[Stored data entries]
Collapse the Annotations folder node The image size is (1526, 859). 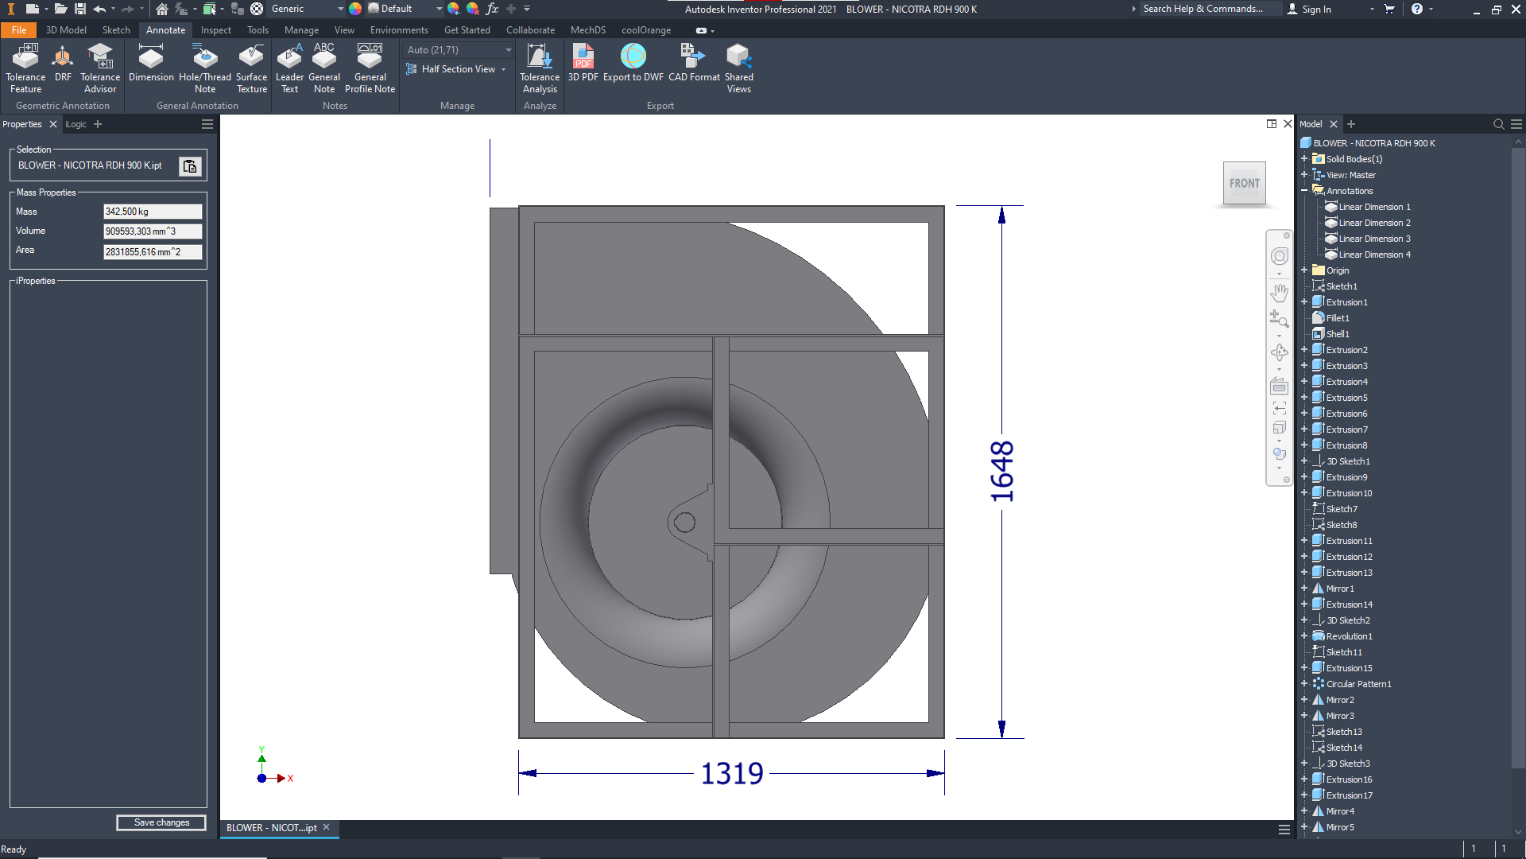click(1304, 191)
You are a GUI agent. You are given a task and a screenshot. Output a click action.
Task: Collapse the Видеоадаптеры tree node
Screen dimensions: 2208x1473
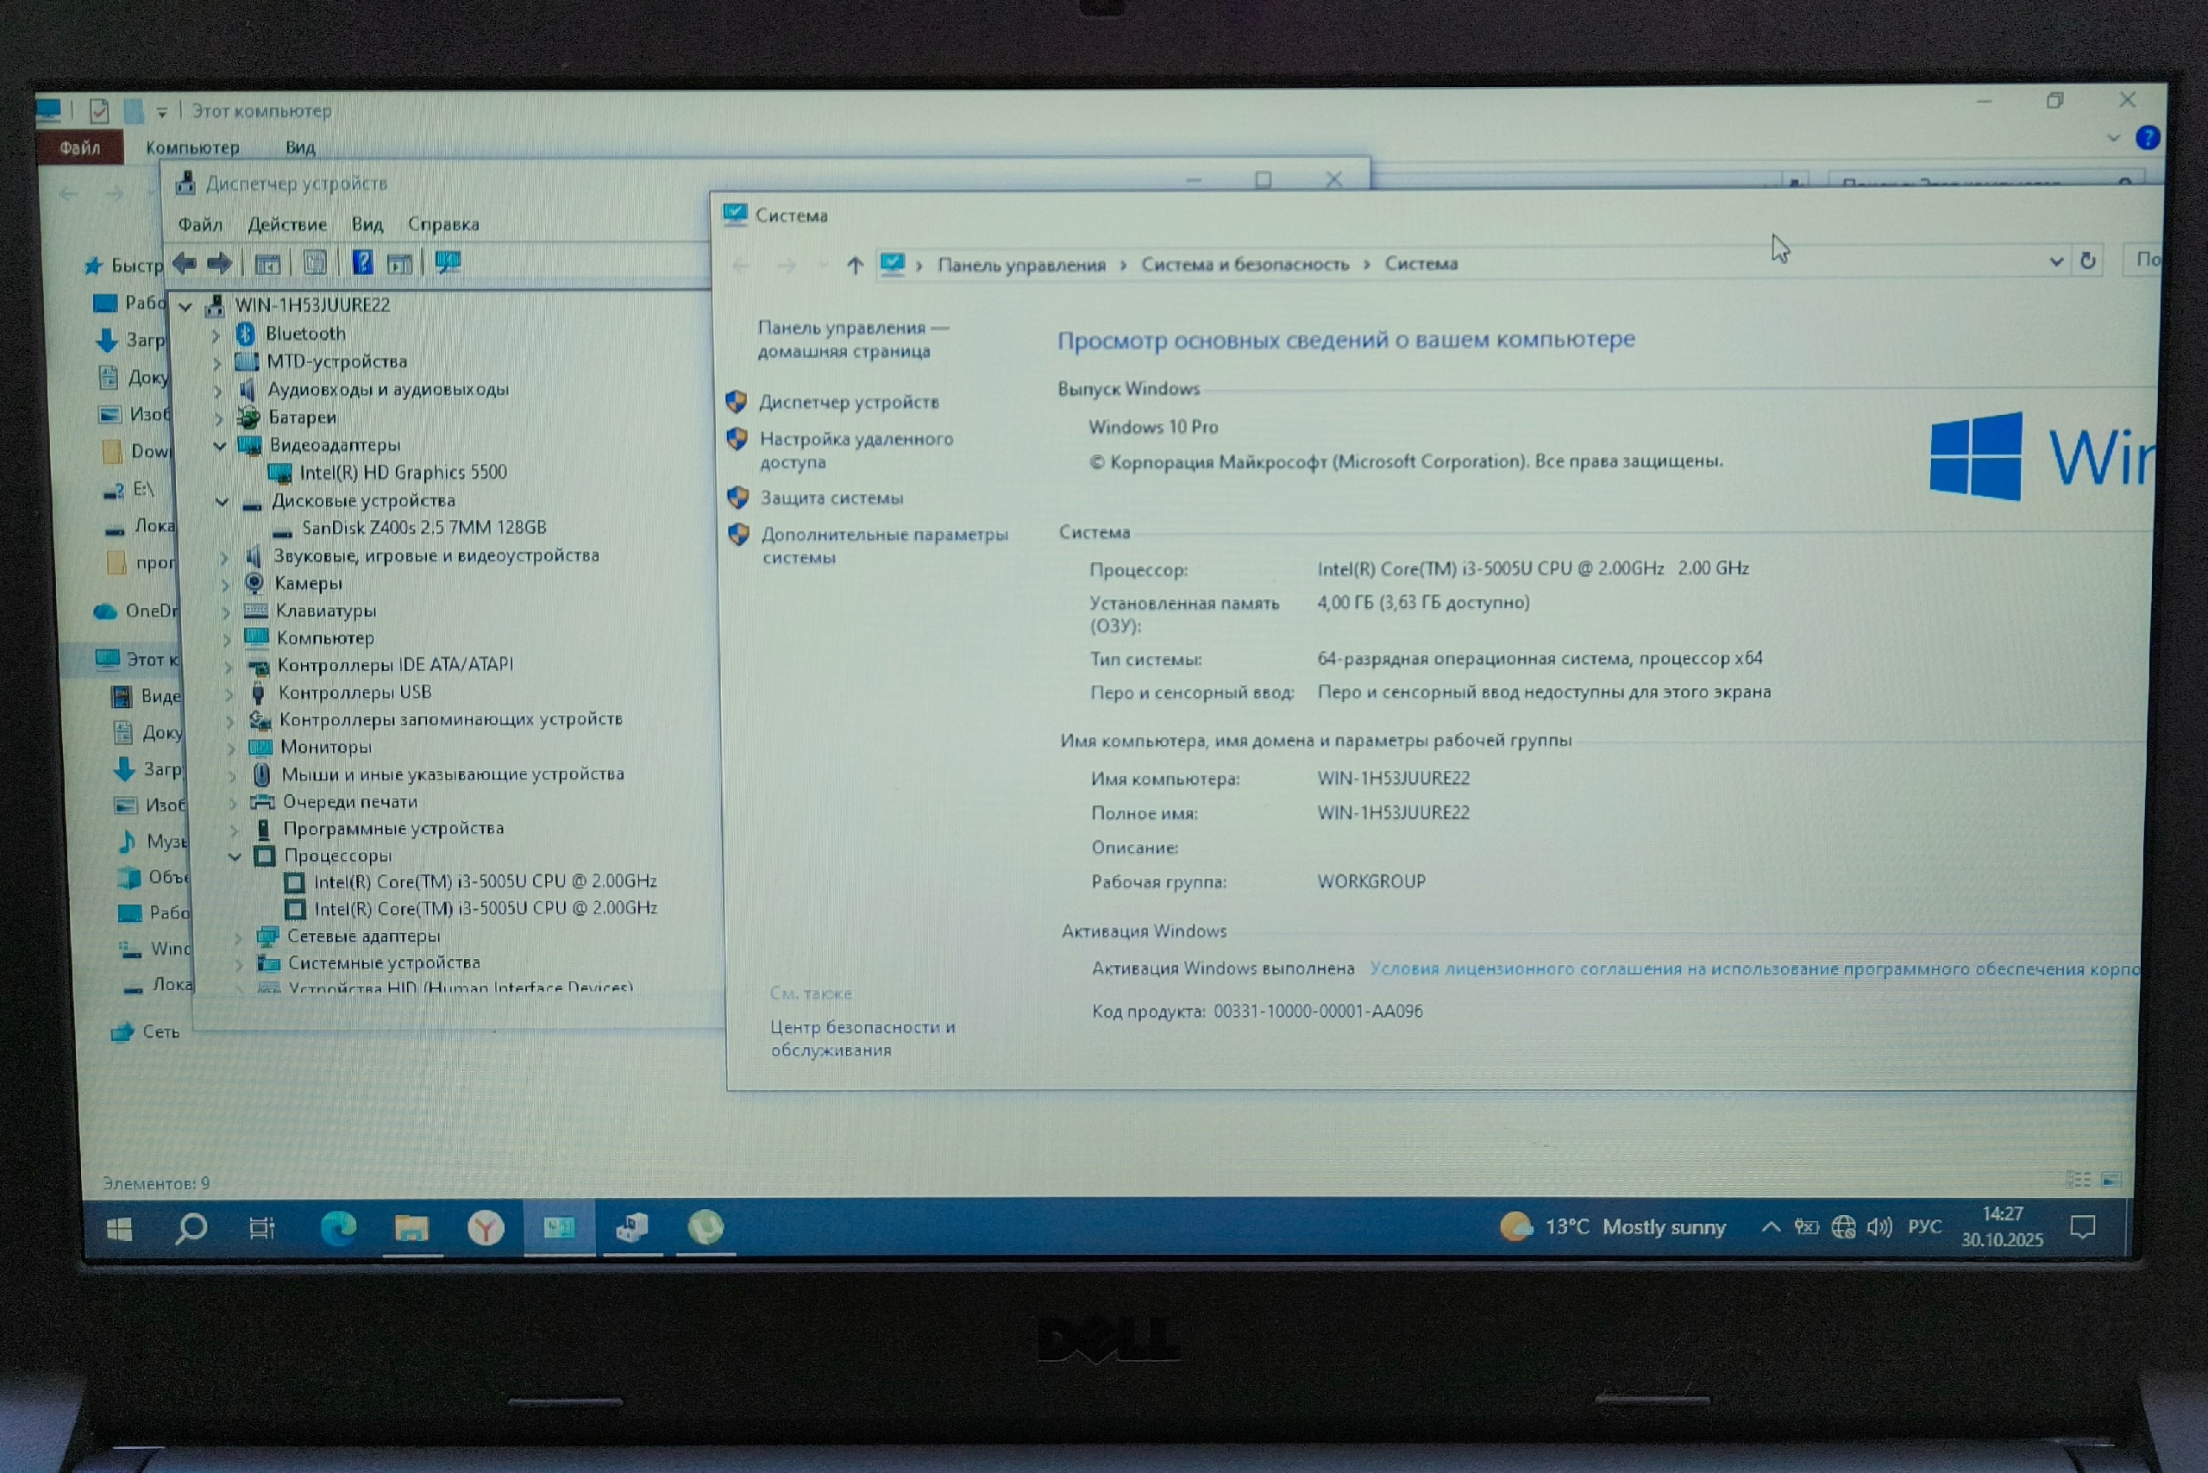220,445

# TASK BRIEF
Take the line containing "You are a GUI" and every line after it through the end of the data, and write them out exactly, with no pictures.

# FINISHED EXERCISE
You are a GUI agent. You are given a task and a screenshot. Output a click action.
Task: Collapse the Видеоадаптеры tree node
Screen dimensions: 2208x1473
220,445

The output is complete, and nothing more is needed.